MATERIAL FOR THE TASK Block Start
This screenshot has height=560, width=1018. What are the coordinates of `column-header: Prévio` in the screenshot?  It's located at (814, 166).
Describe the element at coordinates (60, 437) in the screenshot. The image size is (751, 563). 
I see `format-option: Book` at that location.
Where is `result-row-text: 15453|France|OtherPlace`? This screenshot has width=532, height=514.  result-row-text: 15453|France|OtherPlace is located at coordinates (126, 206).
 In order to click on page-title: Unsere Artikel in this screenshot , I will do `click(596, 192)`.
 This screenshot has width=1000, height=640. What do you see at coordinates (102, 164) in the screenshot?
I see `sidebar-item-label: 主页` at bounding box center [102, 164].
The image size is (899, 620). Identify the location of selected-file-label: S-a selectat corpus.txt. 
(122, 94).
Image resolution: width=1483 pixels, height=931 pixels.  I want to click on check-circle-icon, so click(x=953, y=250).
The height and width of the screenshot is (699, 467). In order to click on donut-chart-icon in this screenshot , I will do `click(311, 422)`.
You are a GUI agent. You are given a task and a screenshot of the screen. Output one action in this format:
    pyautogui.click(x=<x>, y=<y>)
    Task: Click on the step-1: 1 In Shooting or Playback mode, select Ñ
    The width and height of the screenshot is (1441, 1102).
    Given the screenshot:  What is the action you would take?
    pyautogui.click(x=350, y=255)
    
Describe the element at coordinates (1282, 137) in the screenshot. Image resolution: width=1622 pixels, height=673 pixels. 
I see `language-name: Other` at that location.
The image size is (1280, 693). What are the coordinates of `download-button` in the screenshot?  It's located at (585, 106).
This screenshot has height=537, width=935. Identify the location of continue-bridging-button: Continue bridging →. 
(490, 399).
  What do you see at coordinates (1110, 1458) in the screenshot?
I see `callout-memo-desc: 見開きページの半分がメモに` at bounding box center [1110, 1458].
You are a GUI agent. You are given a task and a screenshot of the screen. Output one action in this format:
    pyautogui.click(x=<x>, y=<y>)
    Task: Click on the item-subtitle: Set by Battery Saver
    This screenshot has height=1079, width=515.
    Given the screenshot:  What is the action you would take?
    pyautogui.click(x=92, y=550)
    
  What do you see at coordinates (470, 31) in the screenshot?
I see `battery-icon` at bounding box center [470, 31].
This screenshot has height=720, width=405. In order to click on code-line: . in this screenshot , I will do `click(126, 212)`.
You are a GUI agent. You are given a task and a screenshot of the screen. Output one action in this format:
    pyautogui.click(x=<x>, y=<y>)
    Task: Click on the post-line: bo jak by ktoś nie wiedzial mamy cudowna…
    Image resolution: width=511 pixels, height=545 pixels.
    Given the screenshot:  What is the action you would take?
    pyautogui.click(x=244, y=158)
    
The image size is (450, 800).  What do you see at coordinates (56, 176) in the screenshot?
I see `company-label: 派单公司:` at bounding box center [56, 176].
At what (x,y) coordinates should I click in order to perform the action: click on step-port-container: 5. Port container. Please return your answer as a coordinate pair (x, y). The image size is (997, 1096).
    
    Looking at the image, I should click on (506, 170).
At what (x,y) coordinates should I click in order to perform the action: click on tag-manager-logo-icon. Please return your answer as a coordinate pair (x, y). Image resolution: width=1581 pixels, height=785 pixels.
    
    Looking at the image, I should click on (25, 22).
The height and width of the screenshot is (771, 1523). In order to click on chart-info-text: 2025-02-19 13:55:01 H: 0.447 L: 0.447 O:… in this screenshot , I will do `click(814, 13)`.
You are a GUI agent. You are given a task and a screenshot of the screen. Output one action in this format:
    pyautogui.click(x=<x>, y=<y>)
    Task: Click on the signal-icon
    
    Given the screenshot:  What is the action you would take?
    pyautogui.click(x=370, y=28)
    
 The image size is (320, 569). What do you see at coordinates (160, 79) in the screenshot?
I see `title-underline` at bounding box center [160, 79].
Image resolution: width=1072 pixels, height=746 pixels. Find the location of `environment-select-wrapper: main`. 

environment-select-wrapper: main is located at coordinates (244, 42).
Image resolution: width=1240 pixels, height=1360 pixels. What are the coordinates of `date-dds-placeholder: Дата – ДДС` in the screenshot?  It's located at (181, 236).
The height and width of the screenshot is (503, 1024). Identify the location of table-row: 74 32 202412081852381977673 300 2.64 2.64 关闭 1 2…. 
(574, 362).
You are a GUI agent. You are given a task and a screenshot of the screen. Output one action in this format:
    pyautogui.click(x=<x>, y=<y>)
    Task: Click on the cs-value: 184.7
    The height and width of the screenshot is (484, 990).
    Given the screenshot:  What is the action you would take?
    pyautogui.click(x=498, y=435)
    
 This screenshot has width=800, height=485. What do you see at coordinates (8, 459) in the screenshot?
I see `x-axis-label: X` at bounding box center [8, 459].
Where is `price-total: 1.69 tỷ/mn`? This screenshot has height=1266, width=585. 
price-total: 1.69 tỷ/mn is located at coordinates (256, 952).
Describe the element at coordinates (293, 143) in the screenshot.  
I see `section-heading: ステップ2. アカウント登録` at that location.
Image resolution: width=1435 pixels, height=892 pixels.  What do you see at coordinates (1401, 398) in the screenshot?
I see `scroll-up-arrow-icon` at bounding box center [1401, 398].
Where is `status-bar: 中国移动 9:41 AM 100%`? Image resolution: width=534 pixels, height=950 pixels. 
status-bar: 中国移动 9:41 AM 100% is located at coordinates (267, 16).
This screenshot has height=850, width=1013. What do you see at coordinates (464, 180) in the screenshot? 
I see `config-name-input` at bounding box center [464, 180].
MATERIAL FOR THE TASK Block End
Recast the lines from the one containing "has height=1266, width=585." through the one containing "status-bar: 中国移动 9:41 AM 100% is", both included, as a Markdown table with the columns Row and Line. Number each line in order and skip any blank ones.

| Row | Line |
|---|---|
| 1 | Where is `price-total: 1.69 tỷ/mn`? This screenshot has height=1266, width=585.  |
| 2 | price-total: 1.69 tỷ/mn is located at coordinates (256, 952). |
| 3 | Describe the element at coordinates (293, 143) in the screenshot.   |
| 4 | I see `section-heading: ステップ2. アカウント登録` at that location. |
| 5 | Image resolution: width=1435 pixels, height=892 pixels.  What do you see at coordinates (1401, 398) in the screenshot? |
| 6 | I see `scroll-up-arrow-icon` at bounding box center [1401, 398]. |
| 7 | Where is `status-bar: 中国移动 9:41 AM 100%`? Image resolution: width=534 pixels, height=950 pixels.  |
| 8 | status-bar: 中国移动 9:41 AM 100% is located at coordinates (267, 16). |